• _Source excerpt_:
---*---

WJW · on Nov 1, 2021

I worked on a MySQL-on-RDS setup once where the company was splurging (and being charged through the nose, ofc) on a backing EBS volume with 20k IOPS. Meanwhile nobody had bothered to update the default settings, which limited all background work to use no more than 100 IOPS. Needless to say, this DB had severe performance problems.

Managed databases in the cloud are a bit like ORMs: they significantly reduce the amount of knowledge needed 99% of the time. Sadly, when the 1% of the time hits this also means that nobody on the team has built up the DBA skills required for the big hairy problem. I see this pattern repeated all the time when consulting for startups that just had their first real traction and now the magic database box is no longer working as before.

mcherm · on Nov 1, 2021

I think DB tuning seems like a perfect business opportunity for specialist consulting. Doing a really good job requires deep expertise but then it only needs to be repeated occasionally (if the operational profile or the data size changes significantly).

But I don't see this model much. I mostly hear of companies struggling to develop internal expertise or going without.

Why?

---*---

• _Entries shown_:

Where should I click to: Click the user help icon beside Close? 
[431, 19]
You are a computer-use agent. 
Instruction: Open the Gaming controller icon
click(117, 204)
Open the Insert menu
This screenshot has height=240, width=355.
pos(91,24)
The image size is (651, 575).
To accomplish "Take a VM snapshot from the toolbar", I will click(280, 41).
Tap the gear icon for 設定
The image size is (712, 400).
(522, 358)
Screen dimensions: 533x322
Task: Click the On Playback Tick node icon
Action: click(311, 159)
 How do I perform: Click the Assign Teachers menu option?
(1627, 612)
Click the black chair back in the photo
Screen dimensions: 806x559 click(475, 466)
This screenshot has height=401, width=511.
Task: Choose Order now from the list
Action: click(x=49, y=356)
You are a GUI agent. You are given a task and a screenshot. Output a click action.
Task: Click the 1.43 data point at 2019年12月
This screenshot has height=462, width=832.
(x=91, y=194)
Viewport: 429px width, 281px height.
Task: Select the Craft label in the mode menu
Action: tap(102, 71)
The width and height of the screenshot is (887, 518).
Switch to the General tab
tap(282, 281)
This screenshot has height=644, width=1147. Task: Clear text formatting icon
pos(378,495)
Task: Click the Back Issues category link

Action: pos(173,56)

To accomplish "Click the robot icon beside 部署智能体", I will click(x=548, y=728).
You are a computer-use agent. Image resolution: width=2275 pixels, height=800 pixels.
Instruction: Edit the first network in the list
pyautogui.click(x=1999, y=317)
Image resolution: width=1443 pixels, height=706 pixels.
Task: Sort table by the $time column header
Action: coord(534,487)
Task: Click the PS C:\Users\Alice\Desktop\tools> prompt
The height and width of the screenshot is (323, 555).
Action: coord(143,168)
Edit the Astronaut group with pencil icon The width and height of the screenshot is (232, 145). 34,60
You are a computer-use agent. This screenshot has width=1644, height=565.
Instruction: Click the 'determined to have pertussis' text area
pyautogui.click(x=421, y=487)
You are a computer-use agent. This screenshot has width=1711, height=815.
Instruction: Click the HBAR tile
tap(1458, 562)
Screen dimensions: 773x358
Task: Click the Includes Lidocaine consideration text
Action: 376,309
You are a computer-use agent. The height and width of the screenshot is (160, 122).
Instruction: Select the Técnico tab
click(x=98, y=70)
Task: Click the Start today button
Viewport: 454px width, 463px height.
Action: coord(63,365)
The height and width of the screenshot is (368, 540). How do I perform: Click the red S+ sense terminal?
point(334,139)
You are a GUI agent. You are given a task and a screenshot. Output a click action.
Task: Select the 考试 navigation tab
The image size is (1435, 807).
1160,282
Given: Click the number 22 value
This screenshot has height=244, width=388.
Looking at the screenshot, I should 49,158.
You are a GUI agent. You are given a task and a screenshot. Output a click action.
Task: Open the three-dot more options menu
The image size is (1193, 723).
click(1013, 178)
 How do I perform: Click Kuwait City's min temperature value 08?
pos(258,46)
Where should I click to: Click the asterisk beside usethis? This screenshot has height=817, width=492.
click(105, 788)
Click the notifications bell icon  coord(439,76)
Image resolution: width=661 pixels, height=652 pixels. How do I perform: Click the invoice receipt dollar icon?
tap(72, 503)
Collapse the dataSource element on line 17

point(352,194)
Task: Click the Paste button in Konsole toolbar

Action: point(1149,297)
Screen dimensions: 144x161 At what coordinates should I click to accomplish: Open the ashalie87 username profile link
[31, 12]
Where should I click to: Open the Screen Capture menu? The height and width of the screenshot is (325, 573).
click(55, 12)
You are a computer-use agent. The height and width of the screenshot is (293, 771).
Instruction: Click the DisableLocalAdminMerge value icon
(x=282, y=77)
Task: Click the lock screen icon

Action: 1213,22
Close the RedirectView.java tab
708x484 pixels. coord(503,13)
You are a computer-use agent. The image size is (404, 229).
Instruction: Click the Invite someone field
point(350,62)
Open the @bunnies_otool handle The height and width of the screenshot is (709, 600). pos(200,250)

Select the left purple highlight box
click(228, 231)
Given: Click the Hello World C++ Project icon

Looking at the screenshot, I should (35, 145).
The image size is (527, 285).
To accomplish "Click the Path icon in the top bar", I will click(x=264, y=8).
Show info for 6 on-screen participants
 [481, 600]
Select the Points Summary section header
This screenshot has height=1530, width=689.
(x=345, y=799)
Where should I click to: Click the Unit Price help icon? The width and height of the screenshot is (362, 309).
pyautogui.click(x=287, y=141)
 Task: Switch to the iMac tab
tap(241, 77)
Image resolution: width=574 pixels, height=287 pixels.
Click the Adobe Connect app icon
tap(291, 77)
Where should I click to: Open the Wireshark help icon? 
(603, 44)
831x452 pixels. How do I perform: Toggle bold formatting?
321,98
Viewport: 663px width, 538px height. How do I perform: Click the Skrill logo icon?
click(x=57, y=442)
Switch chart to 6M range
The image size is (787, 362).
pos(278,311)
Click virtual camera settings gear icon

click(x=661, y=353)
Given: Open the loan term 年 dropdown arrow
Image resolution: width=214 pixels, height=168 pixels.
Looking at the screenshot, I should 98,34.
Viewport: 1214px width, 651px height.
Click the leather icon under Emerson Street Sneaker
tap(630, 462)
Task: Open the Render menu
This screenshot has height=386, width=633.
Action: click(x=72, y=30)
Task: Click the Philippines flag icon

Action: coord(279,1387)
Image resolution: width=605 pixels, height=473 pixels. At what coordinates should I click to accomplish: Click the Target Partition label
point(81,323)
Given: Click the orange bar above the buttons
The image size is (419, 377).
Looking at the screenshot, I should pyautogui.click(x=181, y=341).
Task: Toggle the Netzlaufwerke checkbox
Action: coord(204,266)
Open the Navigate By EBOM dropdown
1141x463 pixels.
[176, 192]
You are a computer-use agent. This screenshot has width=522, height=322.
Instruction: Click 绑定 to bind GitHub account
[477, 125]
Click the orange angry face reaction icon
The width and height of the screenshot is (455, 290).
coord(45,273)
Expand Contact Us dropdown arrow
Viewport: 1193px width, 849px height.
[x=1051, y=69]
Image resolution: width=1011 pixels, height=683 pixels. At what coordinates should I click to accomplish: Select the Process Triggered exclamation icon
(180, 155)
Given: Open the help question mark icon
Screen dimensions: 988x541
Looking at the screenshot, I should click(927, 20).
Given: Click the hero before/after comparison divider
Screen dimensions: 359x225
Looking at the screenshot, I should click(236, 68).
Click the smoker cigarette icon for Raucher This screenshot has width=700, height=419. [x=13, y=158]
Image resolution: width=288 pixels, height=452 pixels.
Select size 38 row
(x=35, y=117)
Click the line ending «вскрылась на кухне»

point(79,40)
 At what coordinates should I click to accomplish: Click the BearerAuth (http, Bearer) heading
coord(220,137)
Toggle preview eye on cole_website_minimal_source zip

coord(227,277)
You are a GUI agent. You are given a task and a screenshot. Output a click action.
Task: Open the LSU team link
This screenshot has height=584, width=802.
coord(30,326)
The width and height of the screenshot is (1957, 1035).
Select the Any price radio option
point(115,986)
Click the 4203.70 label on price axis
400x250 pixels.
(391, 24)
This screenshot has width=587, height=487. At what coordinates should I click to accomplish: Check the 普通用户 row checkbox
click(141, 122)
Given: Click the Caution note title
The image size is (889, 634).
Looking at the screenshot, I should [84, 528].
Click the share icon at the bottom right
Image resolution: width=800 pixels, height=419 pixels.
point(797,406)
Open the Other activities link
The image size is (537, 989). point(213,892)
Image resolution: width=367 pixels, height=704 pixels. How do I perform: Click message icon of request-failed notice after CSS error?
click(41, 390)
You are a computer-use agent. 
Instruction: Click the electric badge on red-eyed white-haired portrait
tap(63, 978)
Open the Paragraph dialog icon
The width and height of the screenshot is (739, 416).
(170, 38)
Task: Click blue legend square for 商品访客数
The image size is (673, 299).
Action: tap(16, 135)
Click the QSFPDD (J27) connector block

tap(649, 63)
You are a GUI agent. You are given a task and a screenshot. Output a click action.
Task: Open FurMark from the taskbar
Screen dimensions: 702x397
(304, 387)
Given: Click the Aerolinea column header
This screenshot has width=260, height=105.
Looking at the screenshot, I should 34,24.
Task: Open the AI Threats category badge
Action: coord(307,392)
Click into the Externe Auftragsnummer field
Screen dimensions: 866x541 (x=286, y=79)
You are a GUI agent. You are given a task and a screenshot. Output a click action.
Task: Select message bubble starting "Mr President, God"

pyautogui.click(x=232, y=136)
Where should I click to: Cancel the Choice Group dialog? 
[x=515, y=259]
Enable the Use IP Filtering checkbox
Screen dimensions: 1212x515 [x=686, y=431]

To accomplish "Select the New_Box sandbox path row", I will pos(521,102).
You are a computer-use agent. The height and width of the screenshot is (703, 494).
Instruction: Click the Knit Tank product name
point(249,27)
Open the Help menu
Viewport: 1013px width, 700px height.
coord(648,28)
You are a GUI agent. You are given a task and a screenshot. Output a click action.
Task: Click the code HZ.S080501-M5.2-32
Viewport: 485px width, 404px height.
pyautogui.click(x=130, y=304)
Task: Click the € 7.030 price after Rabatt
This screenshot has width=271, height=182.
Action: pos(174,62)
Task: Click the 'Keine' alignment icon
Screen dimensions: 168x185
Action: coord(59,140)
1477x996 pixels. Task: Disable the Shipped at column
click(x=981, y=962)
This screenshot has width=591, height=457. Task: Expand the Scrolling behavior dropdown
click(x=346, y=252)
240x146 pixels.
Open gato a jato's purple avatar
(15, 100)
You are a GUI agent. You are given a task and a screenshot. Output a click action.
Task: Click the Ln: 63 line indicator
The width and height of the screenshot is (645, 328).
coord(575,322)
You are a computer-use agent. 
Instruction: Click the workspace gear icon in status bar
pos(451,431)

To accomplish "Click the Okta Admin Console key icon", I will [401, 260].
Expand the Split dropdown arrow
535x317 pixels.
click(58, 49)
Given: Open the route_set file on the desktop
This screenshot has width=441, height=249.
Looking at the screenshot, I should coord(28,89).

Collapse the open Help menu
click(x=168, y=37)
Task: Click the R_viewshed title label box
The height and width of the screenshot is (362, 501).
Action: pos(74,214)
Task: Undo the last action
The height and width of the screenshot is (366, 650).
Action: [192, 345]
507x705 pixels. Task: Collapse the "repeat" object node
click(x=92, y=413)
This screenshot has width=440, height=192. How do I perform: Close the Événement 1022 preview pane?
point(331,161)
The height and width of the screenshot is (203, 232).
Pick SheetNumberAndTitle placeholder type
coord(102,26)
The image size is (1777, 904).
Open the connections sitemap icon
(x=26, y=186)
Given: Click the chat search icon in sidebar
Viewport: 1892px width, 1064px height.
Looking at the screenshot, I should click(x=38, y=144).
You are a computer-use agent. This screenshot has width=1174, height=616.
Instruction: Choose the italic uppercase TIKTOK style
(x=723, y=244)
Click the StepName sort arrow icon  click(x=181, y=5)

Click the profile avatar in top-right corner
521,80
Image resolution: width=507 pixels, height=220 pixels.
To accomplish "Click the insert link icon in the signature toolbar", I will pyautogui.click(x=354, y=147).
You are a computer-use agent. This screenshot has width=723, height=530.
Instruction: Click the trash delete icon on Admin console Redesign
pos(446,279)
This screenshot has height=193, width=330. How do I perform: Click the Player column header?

---*---

• _Written exercise 1_: Can you arrange the entries from the line containing "will click(x=548, y=728)." through the line containing "Action: coord(534,487)" as a numbered list, leaving out blank lines?
• _Written exercise 2_: Pick up the forum thread on database tuning where it stops.

• _Final result 1_:
1. To accomplish "Click the robot icon beside 部署智能体", I will click(x=548, y=728).
2. You are a computer-use agent. Image resolution: width=2275 pixels, height=800 pixels.
3. Instruction: Edit the first network in the list
4. pyautogui.click(x=1999, y=317)
5. Image resolution: width=1443 pixels, height=706 pixels.
6. Task: Sort table by the $time column header
7. Action: coord(534,487)

• _Final result 2_:
Intermernet · on Nov 1, 2021

I did this for years. I was a server optimisation consultant. I'd always advise my clients that increasing the specs of the hardware would probably be cheaper in the short term than hiring me to go through the various configurations with a fine toothed comb. I also promised a fixed price report on what needed to be done, as well as a fixed price quote on doing the actual work. I found that this level of transparency and honesty never failed, and the work was always approved. I'd also offer training for the internal team.

I've pretty much completely changed careers now, but I found that this model did work well. It involved a lot of constant research and occasionally a huge amount of stress, but I loved it!

BrentOzar · on Nov 1, 2021

> But I don't see this model much. Why?

It does exist (I'm one of them), and it's much more common on expensive databases like Microsoft SQL Server and Oracle. With free databases, it's relatively inexpensive to throw more hardware at the problem. When licensing costs $2,000 USD per CPU core or higher, there's much more incentive for companies to bring an expert in quickly to get hardware costs under control.

redis_mlc · on Nov 1, 2021

Yup, SQL Server performance and licensing (!) consultants came out of retirement after MS doubled the licensing costs in 2012.

Managers don't like paying for optimization consultants, but it's the easiest way to both improve current performance and scale a master.

Note that Oracle positions MySQL as a replacement for SQL Server, as "moderate-performance databases." :)

Source: DBA.

https://metrixdata360.com/pricing-series/1500-price-increase...

apavlo · on Nov 1, 2021

> I think DB tuning seems like a perfect business opportunity

I got you fam: https://ottertune.com/

idiocrat · on Nov 1, 2021

Call it driving with hand brakes on.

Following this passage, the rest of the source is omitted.